• _Document passage_
At their core, both the Hisense 100U65QF and Samsung QN100QN80FF share an identical display foundation: a 99.5″ 4K panel running at 3840 x 2160 resolution, 44 ppi pixel density, 10-bit color depth capable of rendering 1.07 billion colors, and a 144Hz refresh rate. Both use Mini-LED backlighting for enhanced local dimming and contrast control, both support HDR10, HDR10+, and HLG, and both feature anti-reflection coatings and ambient light sensors — meaning the out-of-the-box viewing experience is built on a very similar technical platform.

• _Task instructions_
1) In the TV comparison, what refresh rate do both televisions share?
2) Please copy the TV comparison between "At their core, both" and "similar technical platform.", inclusive.

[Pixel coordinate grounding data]
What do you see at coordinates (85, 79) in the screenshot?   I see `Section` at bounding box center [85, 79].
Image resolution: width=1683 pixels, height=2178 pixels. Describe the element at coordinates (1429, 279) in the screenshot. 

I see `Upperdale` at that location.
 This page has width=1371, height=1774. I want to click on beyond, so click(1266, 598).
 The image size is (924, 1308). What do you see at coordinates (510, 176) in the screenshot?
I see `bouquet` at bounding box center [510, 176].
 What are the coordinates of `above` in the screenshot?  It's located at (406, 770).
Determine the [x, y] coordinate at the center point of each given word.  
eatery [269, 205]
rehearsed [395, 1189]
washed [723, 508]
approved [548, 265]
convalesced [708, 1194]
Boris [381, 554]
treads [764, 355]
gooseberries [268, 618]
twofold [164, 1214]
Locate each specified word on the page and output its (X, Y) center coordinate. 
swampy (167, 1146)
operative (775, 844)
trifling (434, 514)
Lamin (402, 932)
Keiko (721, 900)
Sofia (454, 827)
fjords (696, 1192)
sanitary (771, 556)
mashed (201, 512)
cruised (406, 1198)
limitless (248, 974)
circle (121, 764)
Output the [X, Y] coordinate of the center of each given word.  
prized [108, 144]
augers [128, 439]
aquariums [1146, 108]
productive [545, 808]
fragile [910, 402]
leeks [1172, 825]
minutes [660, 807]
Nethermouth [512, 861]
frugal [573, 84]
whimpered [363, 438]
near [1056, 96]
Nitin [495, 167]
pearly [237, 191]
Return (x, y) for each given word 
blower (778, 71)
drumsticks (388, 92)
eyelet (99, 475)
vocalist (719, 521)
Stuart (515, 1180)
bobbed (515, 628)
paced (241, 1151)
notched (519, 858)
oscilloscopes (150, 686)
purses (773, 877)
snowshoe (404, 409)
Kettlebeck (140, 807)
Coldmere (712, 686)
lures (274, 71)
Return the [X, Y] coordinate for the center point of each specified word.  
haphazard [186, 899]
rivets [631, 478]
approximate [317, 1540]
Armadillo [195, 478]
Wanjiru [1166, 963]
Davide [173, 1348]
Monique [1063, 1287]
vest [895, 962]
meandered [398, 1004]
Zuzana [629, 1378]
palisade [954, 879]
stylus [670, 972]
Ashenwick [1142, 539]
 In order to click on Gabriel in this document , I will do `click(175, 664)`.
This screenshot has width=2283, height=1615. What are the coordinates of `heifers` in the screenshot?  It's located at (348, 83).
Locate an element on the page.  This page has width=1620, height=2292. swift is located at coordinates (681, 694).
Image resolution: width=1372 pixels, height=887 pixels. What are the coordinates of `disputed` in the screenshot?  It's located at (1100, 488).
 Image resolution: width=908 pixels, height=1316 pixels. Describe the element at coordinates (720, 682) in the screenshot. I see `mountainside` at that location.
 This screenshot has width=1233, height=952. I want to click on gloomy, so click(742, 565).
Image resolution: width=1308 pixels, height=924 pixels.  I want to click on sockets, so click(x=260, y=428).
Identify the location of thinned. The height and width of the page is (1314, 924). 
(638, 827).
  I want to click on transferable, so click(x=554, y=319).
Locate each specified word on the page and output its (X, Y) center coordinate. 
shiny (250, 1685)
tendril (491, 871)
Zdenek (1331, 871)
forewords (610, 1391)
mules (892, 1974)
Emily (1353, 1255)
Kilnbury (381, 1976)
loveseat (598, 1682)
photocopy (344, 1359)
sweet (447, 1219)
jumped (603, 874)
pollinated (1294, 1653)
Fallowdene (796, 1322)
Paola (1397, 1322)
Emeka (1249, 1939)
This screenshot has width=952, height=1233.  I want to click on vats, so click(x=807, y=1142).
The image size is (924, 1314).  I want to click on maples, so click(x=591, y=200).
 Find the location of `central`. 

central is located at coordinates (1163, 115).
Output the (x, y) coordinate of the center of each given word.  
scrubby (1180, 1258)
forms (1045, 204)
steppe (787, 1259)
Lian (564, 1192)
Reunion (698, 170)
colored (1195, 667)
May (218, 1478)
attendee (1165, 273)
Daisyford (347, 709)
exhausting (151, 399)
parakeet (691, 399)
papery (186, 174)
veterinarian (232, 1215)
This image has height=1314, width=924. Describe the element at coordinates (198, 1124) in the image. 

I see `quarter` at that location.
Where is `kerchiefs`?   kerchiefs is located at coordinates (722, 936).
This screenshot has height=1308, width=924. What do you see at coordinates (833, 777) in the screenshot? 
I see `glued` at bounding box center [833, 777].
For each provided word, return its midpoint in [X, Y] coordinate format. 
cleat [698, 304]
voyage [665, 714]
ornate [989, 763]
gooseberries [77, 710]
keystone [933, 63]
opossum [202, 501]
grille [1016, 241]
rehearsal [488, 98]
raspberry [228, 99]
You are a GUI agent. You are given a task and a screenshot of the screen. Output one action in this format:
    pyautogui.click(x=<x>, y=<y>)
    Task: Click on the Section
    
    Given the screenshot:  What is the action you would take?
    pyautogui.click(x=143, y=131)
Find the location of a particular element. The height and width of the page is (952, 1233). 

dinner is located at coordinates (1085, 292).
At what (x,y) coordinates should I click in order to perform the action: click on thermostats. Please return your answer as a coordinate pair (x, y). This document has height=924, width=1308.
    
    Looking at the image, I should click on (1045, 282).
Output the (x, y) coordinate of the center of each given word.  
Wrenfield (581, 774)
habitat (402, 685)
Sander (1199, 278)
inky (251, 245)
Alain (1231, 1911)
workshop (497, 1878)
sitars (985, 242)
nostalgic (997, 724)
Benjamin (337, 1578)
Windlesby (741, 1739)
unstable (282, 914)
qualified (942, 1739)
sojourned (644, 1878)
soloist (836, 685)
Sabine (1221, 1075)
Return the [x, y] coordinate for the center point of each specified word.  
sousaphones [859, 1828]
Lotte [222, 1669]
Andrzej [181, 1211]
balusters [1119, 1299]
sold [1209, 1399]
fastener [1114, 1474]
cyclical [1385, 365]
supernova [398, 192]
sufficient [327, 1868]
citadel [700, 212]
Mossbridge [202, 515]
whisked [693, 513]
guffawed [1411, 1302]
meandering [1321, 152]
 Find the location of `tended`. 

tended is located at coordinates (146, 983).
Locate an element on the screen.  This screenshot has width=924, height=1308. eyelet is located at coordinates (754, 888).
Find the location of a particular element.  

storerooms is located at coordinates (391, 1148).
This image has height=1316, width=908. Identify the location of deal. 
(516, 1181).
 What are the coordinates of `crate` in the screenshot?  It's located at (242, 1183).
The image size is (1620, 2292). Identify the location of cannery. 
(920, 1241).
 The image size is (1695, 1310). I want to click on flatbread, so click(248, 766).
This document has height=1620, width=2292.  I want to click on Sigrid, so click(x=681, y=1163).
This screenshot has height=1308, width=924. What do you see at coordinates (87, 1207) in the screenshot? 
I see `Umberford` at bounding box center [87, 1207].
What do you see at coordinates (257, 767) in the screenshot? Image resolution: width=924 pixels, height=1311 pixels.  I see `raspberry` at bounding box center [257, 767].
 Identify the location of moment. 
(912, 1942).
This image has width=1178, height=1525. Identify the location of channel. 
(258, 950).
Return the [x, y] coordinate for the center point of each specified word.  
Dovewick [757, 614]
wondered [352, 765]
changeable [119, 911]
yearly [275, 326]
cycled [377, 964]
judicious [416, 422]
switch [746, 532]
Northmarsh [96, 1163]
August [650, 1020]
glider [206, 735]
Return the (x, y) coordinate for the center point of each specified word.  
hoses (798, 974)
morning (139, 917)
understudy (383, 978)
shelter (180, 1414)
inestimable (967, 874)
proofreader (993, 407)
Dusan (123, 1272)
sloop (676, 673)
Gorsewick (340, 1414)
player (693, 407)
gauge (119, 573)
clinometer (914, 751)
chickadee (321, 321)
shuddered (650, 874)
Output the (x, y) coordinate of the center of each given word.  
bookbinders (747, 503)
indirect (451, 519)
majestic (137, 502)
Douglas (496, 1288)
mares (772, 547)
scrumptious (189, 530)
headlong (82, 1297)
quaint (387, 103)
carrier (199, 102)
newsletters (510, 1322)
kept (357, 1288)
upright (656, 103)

• _Answers to the exercise_
1) 144Hz

2)
At their core, both the Hisense 100U65QF and Samsung QN100QN80FF share an identical display foundation: a 99.5″ 4K panel running at 3840 x 2160 resolution, 44 ppi pixel density, 10-bit color depth capable of rendering 1.07 billion colors, and a 144Hz refresh rate. Both use Mini-LED backlighting for enhanced local dimming and contrast control, both support HDR10, HDR10+, and HLG, and both feature anti-reflection coatings and ambient light sensors — meaning the out-of-the-box viewing experience is built on a very similar technical platform.